What the exercise asks: Starting with the line with "725x588 pixels. At" in the entries below and going on through the line with "the reply icon", output every line exactly and nothing more. No pictures.

Recorded data:
BEGIN

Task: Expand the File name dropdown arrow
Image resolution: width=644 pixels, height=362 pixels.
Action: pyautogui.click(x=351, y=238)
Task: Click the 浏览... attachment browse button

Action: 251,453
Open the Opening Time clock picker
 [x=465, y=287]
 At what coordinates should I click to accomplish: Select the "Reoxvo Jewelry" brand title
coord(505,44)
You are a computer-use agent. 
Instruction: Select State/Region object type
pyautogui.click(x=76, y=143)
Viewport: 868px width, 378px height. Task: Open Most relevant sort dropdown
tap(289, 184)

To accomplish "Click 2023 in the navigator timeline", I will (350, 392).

END
BEGIN

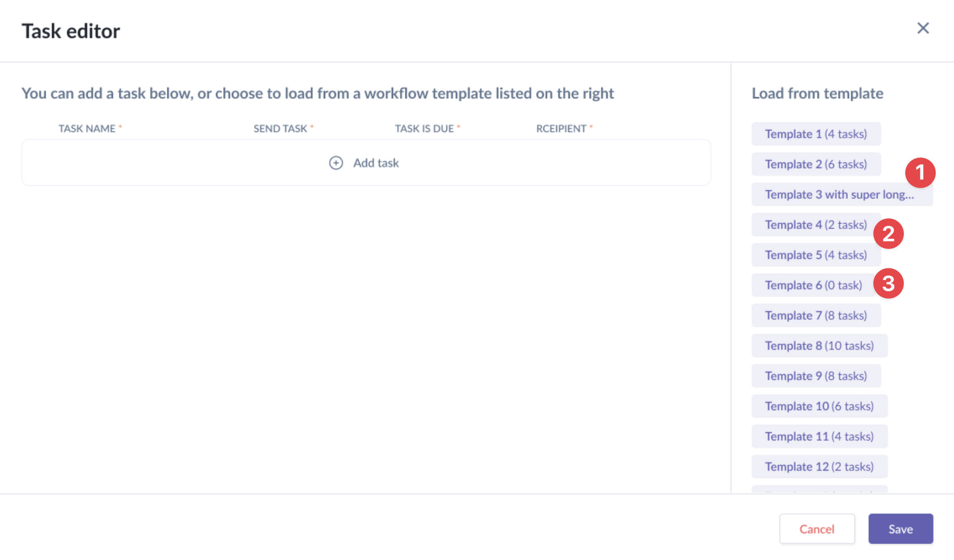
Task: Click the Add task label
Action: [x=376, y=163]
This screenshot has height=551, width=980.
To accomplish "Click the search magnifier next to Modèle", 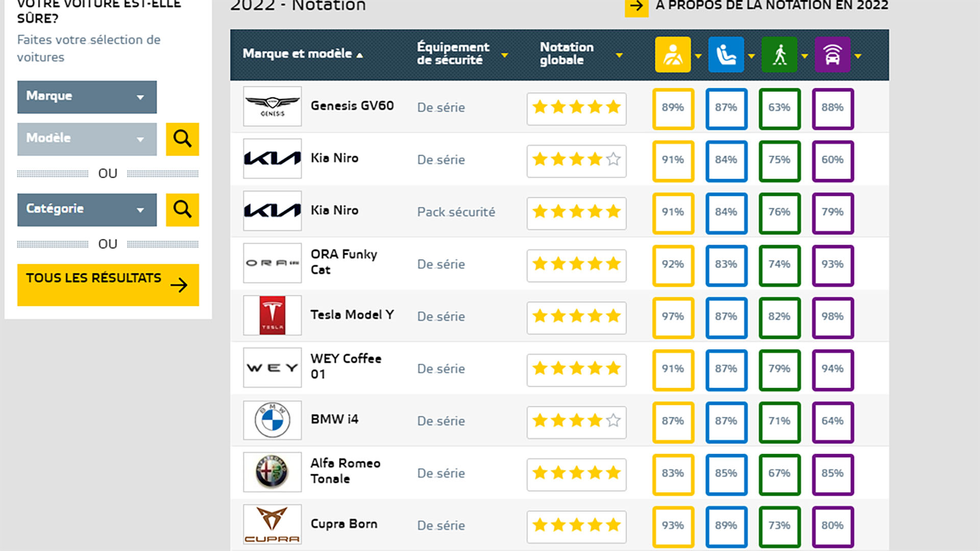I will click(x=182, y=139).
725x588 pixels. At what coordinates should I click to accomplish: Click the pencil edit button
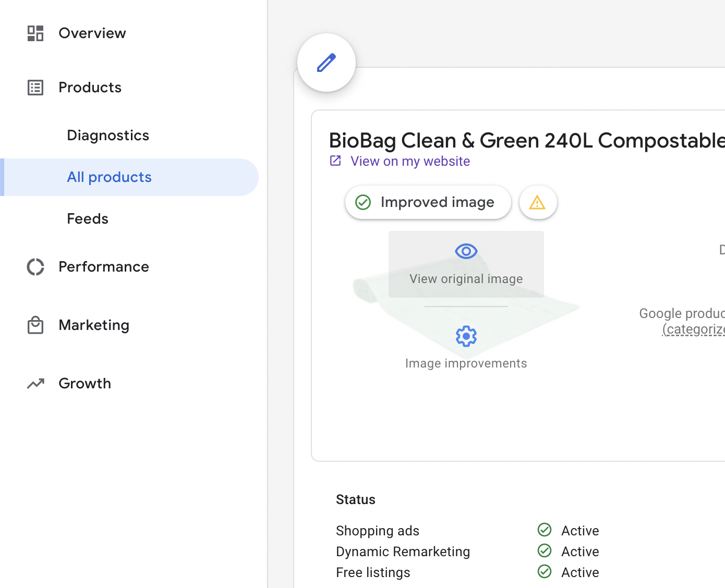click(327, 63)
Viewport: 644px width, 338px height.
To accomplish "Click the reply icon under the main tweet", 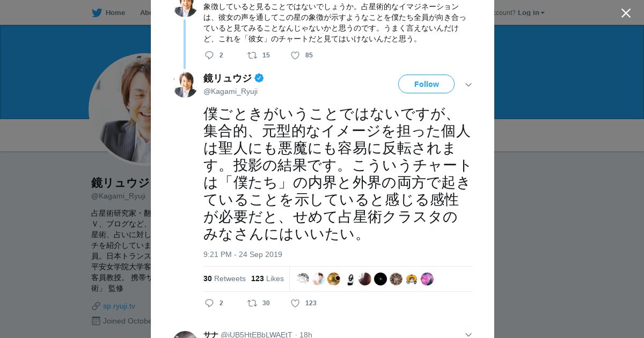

END

Response to this task:
725x588 pixels. At what coordinates should I click to accomplish: Click the pencil edit button
click(327, 63)
Viewport: 644px width, 338px height.
To accomplish "Click the reply icon under the main tweet", 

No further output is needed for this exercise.